We saw significant differences (at least 20-fold) between transcript levels within coding regions versus within intergenic regions, where we did not expect transcription to occur. Intergenic transcript levels were 10-fold above our limit of detection and agreed very closely. This difference in quantity was not distinguishable through end-point analysis of the real-time RT-PCRs. This cautions us that not all positive RT-PCR results may indicate biologically relevant amounts of mRNA.

We can compare our calculations of absolute RNA quantities per cell to those of another study done recently. A real-time PCR analysis of nine genes in M. pneumoniae, chosen to represent the range of signals seen in microarray hybridizations, produced an estimate for the most abundant mRNA of about 0.05 copy of a transcript per cell under 37°C growth conditions (35). The authors suspect that their estimates of transcript levels are about 10-fold too low. Our estimates agree with this conclusion, since their most abundant mRNA quantity would correlate with our findings. The least abundant mRNA they measured would be about half the quantity of the noncoding mRNAs we examined. Overall our estimates of transcript quantities are higher than theirs, but still comparable.

We can also evaluate our results using our estimate of the amount of total RNA per M. pneumoniae cell. If this is 3.2 × 10⁻⁹ μg, 4% of that is mRNA (as estimated for E. coli) (22), and 1 nt of single-stranded RNA has an average molecular weight of 320.5, then the cell contains about 2.40 × 10⁵ nt of mRNA, or 240 transcript lengths of 1 kb each, the average size of a prokaryotic gene. Microarray analysis of the M. pneumoniae genome detected transcription for 90%, or about 600, of its genes at 37°C (35). Assuming that the 2.40 × 10⁵ nt of mRNA per cell does not represent more than one transcript of any region, this gives an average of about 0.4 copy per cell of a transcript for any given protein-coding gene. It may seem counterintuitive that this number is less than 1. However, even a minimal cell may transcribe different genes at different times. Since a bacterial mRNA exists on average only a couple of minutes, transcripts for all genes might not be present in a cell at the same time.
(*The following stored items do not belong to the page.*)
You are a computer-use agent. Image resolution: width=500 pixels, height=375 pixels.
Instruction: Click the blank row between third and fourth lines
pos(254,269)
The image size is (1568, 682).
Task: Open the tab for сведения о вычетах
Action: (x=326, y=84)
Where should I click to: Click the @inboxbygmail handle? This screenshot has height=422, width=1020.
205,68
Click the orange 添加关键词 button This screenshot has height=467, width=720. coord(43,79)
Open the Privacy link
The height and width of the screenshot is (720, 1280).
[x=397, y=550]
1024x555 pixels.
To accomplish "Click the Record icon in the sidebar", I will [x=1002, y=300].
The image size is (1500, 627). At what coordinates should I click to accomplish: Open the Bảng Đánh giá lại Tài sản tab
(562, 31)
Since the mRNA copy numbers we derived seem reasonable, this demonstrates the effective use of real-time RT-PCR for the absolute quantitation of mRNAs in a cell. What do these numbers mean in context? Further work on a number of genes will be needed to establish a relative expression profile for M. pneumoniae. This will tell us what mRNA quantities constitute low, average, and high gene expression for this bacterium at the transcriptional level.